I agree to an extent, I've just never had any issues with my Milwaukee stuff.

I also don't feel DeWalt is at the same level of quality as many other brands just from my own experience with all I've had. 

I have some tools that I like that aren't Milwaukee because I like the tool for other reasons, such as the DeWalt 18v sheetmetal shear.


----------



## eddy current (Feb 28, 2009)

Milwaukee has a great deal for training Centers. Buy one get one free. That brings the price lower than if I just bought Ryobi.

They also will trade any tool for the training Center for one of theirs free. I traded some old Ryobi drills (that would no longer charge) for brand new Milwaukee ones. 

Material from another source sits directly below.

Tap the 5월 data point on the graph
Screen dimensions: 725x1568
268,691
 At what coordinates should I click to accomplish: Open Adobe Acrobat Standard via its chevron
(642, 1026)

We had a baseball tournament last year where they set up a booth with all kinds of free stuff. If you brought your tape measure to the booth and smashed it at the pitching cage, they would give you a brand new one of theirs. I brought a whole box of Mickey Mouse tape measures and they gave me a box of new Milwaukee’s.


----------



## Navyguy (Mar 15, 2010)

Our lab at the college is filled with Milwaukee tools. Ideal seems to supply most of the materials and all the "apprentice pouches" for the post secondary program.

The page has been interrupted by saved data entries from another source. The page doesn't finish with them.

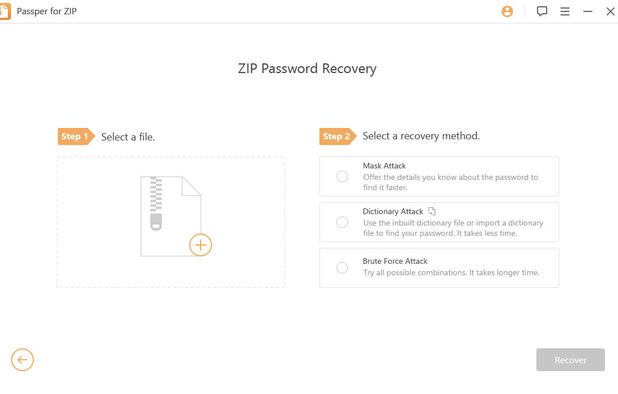Click the orange plus add-file icon
The width and height of the screenshot is (618, 394).
201,245
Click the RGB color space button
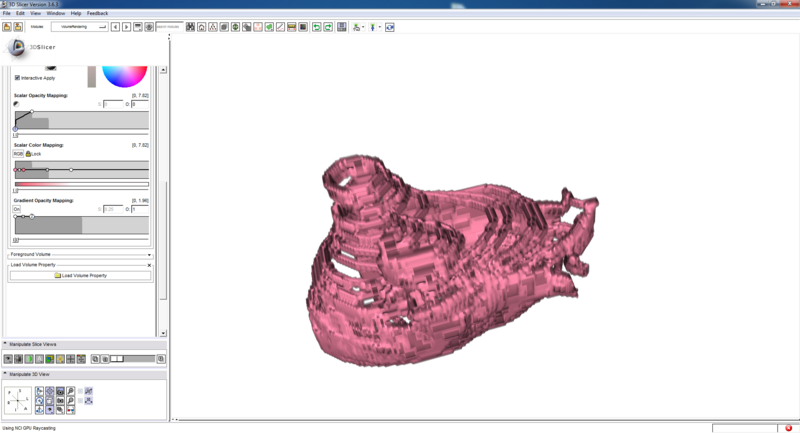Screen dimensions: 800x433 pos(18,154)
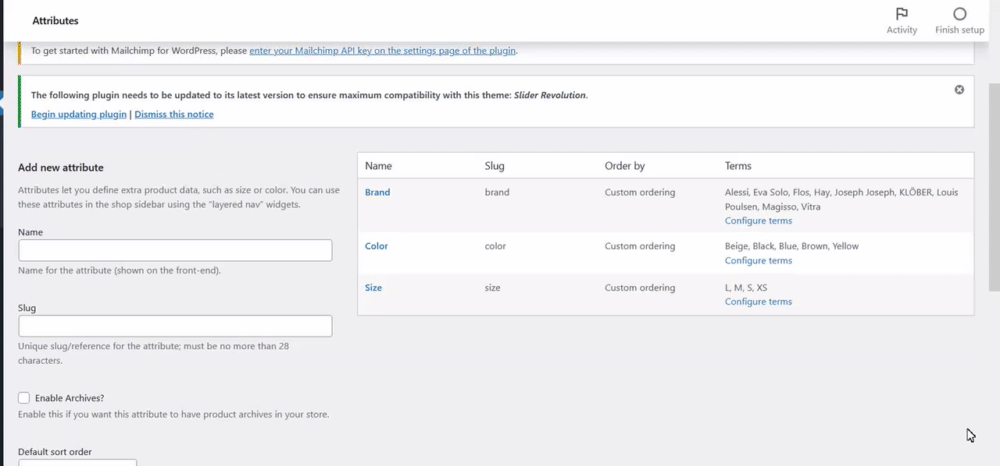
Task: Click the Name column header
Action: [x=378, y=166]
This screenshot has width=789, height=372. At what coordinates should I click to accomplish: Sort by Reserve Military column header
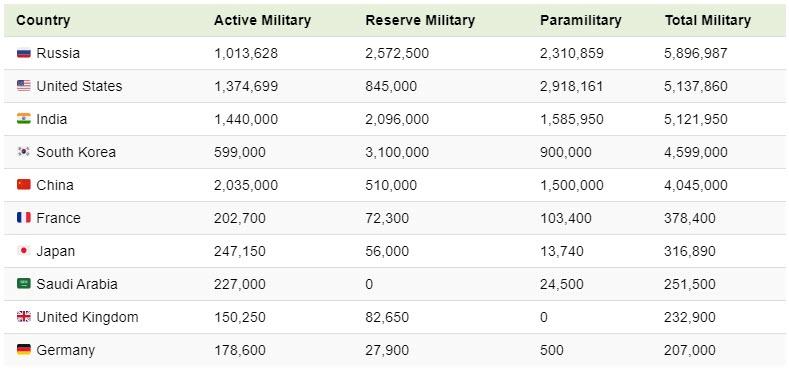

We purchase wire and conduit as needed, but the college get huge educational discounts. I wanted to get an AB PLC for my level 3 class to make some projects on at home, college cost was about 10% of what I pay with my EC discount.

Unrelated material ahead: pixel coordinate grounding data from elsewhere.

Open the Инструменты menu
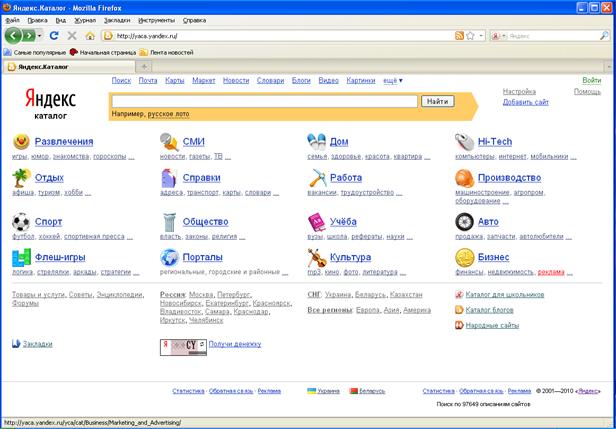 [156, 19]
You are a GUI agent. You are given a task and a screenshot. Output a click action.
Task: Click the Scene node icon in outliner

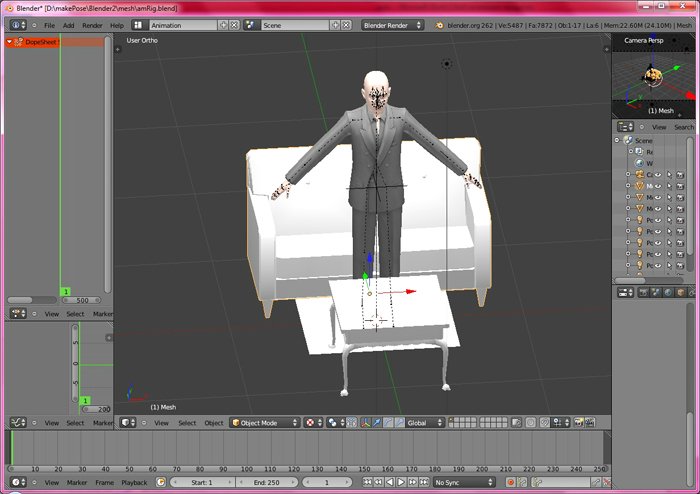coord(630,140)
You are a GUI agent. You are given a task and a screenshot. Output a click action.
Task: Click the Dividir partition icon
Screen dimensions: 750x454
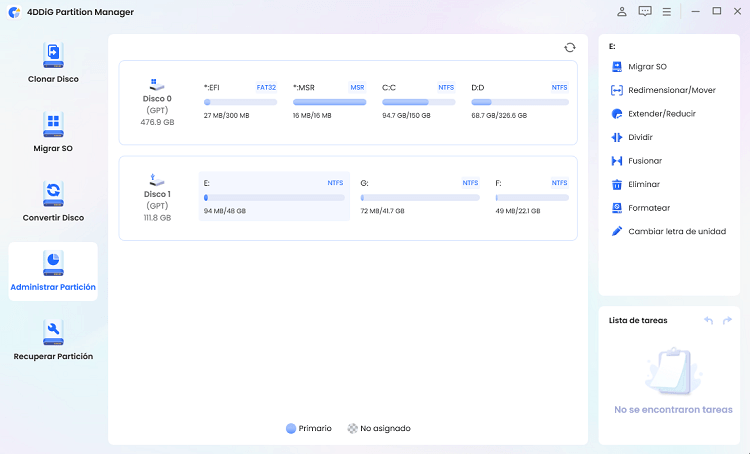click(618, 137)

Even though they knew I was buying it for the college, they would not sell to me, I had to purchase through the college.

Cheers
John


----------



## HackWork (Oct 2, 2009)

https://www.homedepot.com/SpecialBu...ickid=QuHVXkV5hxyJU-DwUx0Mo38wUkiyugX5RTTf1A0


----------



## MTW (Aug 28, 2013)

Last week I got a Brady lock out kit for a penny and a 60 amp GFCI spa disconnect for a penny. :thumbup:


----------



## Forge Boyz (Nov 7, 2014)

MTW said:


> Last week I got a Brady lock out kit for a penny and a 60 amp GFCI spa disconnect for a penny.


You're lucky to have your hands on a spa pack these days. I need one for next Tuesday and the supply house and HD are both out. The supplier got their Midwest order today and the spa packs are backordered. Seems like everyone decided they needed one this spring.

Sent from my SM-G970U using Tapatalk


----------



## MTW (Aug 28, 2013)

Forge Boyz said:


> You're lucky to have your hands on a spa pack these days. I need one for next Tuesday and the supply house and HD are both out. The supplier got their Midwest order today and the spa packs are backordered. Seems like everyone decided they needed one this spring.


What amperage? There's a Square D Homeline one on the shelf here at HD for $84, 50 amp. If you're in need, you can pay more and make your own with a 2 circuit WP panel and separate GFCI breaker. My supplier carries BR 2 pole GFCI's for around $65 and another $40 for the panel.


----------



## Forge Boyz (Nov 7, 2014)

MTW said:


> What amperage? There's a Square D Homeline one on the shelf here at HD for $84, 50 amp. If you're in need, you can pay more and make your own with a 2 circuit WP panel and separate GFCI breaker. My supplier carries BR 2 pole GFCI's for around $65 and another $40 for the panel.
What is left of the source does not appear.